I love this picture of Brenda. While I admit I am very biased, she is no doubt one of the most incredible and beautiful, and loving people I know. I still wonder how I got so lucky to share my life with her. If you were to ask me what sets Brenda apart from so many others I would immediately respond by saying, “Brenda always chooses love as her default response to everything.” (Look at the words to the left of Brenda’s shoulder: “Give Love, Choose Love.”)
If I am being an idiot or uncaring or unthoughtful, most often Brenda chooses to love. When people avoided her and David in the church lobby because of David’s loudness and behaviors, Brenda always chose love. When she caught one of our children in a lie or being disrespectful, Brenda chose love. I remember when one of our aids started spreading lies about Brenda, she chose love! When she sees someone hurting or alone, Brenda chooses to love. In fact, the very reason we started David’s Refuge is that we chose love over becoming bitter and angry over David’s suffering and death. It was a conscious choice.

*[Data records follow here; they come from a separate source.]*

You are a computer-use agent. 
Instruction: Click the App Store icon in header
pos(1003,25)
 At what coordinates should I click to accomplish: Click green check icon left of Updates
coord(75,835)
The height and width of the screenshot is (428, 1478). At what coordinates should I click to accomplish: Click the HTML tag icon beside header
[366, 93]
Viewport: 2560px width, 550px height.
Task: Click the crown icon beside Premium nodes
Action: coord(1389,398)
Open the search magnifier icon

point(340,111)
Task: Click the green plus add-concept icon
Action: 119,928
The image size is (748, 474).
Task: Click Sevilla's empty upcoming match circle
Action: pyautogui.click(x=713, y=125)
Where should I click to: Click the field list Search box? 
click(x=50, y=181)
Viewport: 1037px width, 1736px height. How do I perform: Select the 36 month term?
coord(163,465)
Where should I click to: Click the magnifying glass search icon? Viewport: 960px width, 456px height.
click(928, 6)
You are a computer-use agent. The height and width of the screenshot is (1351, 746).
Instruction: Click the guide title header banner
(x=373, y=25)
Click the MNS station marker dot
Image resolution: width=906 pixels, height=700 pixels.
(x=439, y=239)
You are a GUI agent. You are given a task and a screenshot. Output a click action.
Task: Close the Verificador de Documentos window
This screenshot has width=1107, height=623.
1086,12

No doubt, choosing to love is sometimes very challenging, yet it has been my experience that it is always the right choice. There is an incredible organization called the “Choose Love Movement” started by Scarlett Lewis, the mother of Jesse McCord Lewis, who was killed in his first-grade classroom at Sandy Hook Elementary School in 2012. Jesse was hailed as a hero – when the shooter stopped to reload his weapon, Jesse yelled to his classmates to run. His actions saved nine students. You see Jesse chose love! Scarlett also chose love by choosing to forgive the young man who killed her son and the other 19 first graders. People often ask Scarlett how could you forgive this person. She says,
“How could I not forgive?” I know that if I hadn’t forgiven, I would be allowing the troubled young man to have power over my thoughts, that impact my feelings, which then impact my relationships and behavior. Forgiveness is taking your personal power back.”
Scarlett chose love! It required incredible courage, gratitude, forgiveness, and compassion in action. These four values are what her organization calls the Choose Love Formula.
The Choose Love Formula™ is:
Courage + Gratitude + Forgiveness + Compassion in Action = Choosing Love
I wonder what you are facing today that is challenging you to choose love. Maybe you need to pick one of the four values listed above and work on just that one. Do you need a little more courage? What can you be thankful for today? Take a few minutes and list out a few things you are thankful for. Who do you need to forgive? Stop giving them power over you and your emotions. And finally, just do something for someone who is hurting. Choose love!